### Written instruction 1
Write out the part of the film introduction starting with "One evening, when" and going on through "and family fail.".
### Written instruction 2
According to the film introduction, who wrote the screenplay for "Lion"?
### Written instruction 3
Give a two-sentence summary of the film introduction.

I'm your host, Glenn Holland.
Tonight's film is "Lion," directed by Garth Davis and released in 2016.
The screenplay by Luke Davies was based on "A Long Way Home," an autobiographical work by Saroo Brierley.
"Lion" stars Dev Patel, Nicole Kidman, Sunny Pawar, David Wenham, and Rooney Mara.
The film begins in 1986.
Saroo, a five-year-old boy, lives with his mother, younger sister, and older brother Guddu in a suburb of Khandwa, a city in northwest central India.
His mother works gathering stones for construction and the two boys supplement her meager income by scavenging, begging, and doing odd jobs.
One evening, when Guddu is leaving for work, Saroo begs to go with him and Guddu reluctantly agrees.
They walk to a train station where Guddu tells Saroo to wait for him and then runs off.
Saroo falls asleep on a bench, and when he wakes up, Guddu is nowhere to be found.
When Saroo boards an empty train to look for him, he finds himself locked in one of the cars as the train leaves the station.
Saroo, its only passenger, is only able to escape days later when the train stops in Kolkata.
Saroo is nearly 1,500 kilometers away from his home and unable to speak Bengali, the regional language.
After several narrow escapes from threatening adults, he's finally brought to an orphanage where attempts to locate his home and family fail.
Saroo is instead adopted by the Brierleys, an Australian couple from Tasmania.
20 years later, although Saroo has become a thoroughly Australian young man, a chance event at a party leads him to remember he is lost and provokes him to begin the long search for the home of his childhood and his family.
The plight of a lost child or an orphan is a familiar one in world literature, to the extent that we often forget just how many epic stories involve lost or abandoned children.
The seventh century BCE birth story of Sargon the Great, first king of the Akkadian Empire, for example, presents him as a lost child.
He was set adrift in a basket by his priestess mother and later found by Akki, the drawer of water.
The similarities to the story of Moses are obvious.

### Data excerpt
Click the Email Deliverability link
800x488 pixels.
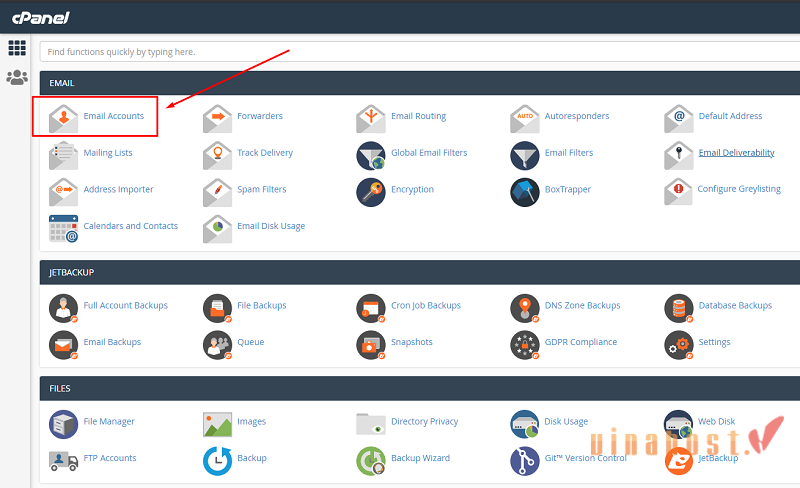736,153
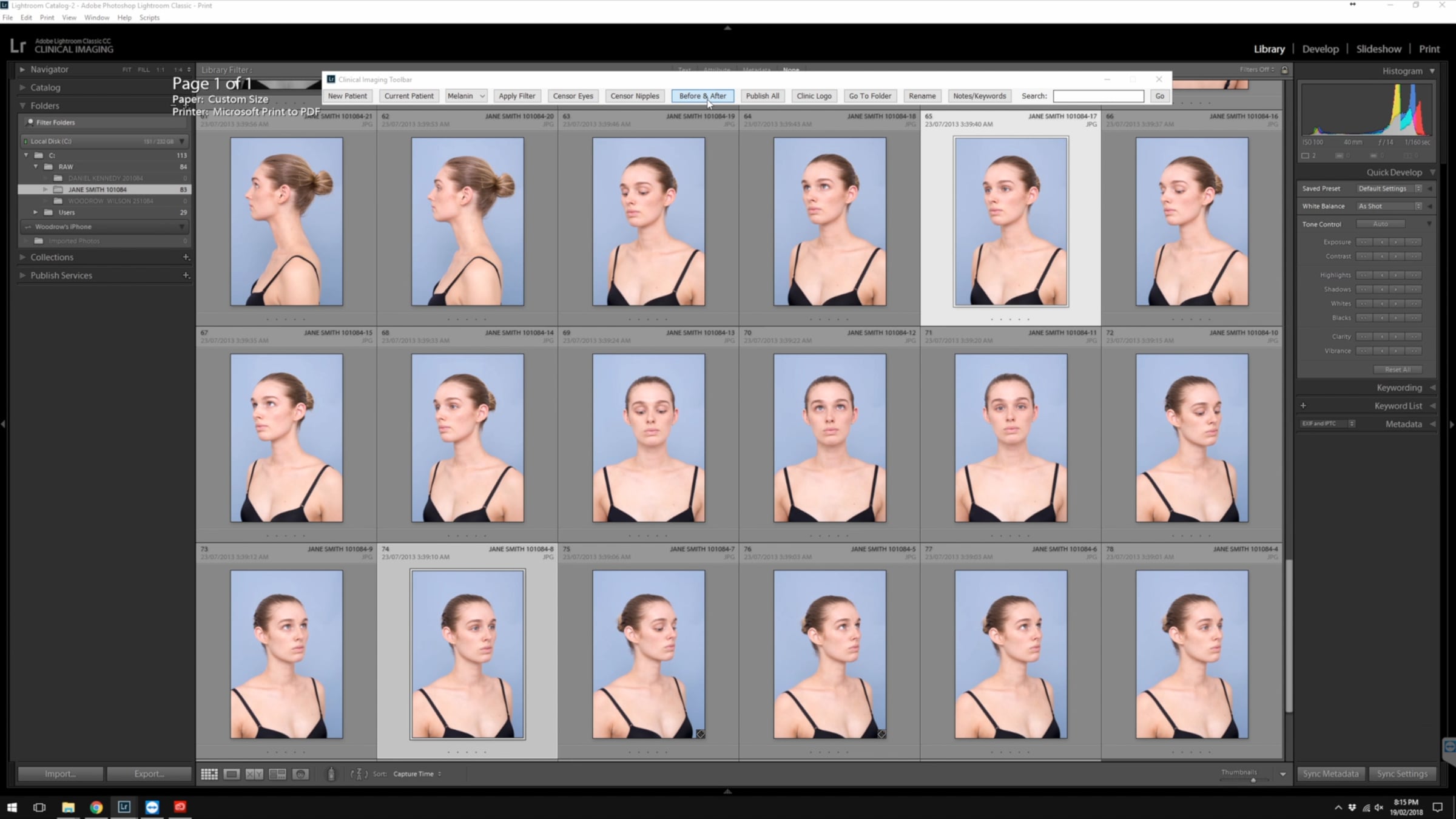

### Exercise answer 1
One evening, when Guddu is leaving for work, Saroo begs to go with him and Guddu reluctantly agrees.
They walk to a train station where Guddu tells Saroo to wait for him and then runs off.
Saroo falls asleep on a bench, and when he wakes up, Guddu is nowhere to be found.
When Saroo boards an empty train to look for him, he finds himself locked in one of the cars as the train leaves the station.
Saroo, its only passenger, is only able to escape days later when the train stops in Kolkata.
Saroo is nearly 1,500 kilometers away from his home and unable to speak Bengali, the regional language.
After several narrow escapes from threatening adults, he's finally brought to an orphanage where attempts to locate his home and family fail.

### Exercise answer 2
Luke Davies wrote the screenplay.

### Exercise answer 3
"Lion," a 2016 film directed by Garth Davis and based on an autobiographical work by Saroo Brierley, follows five-year-old Saroo, who in 1986 is separated from his brother Guddu at an Indian train station, gets locked on a train that carries him to Kolkata, and is later adopted by an Australian couple from Tasmania. Twenty years later, a chance event at a party leads him to search for his childhood home and family, and the introduction notes that lost or abandoned children appear in many epic stories, such as the birth story of Sargon the Great.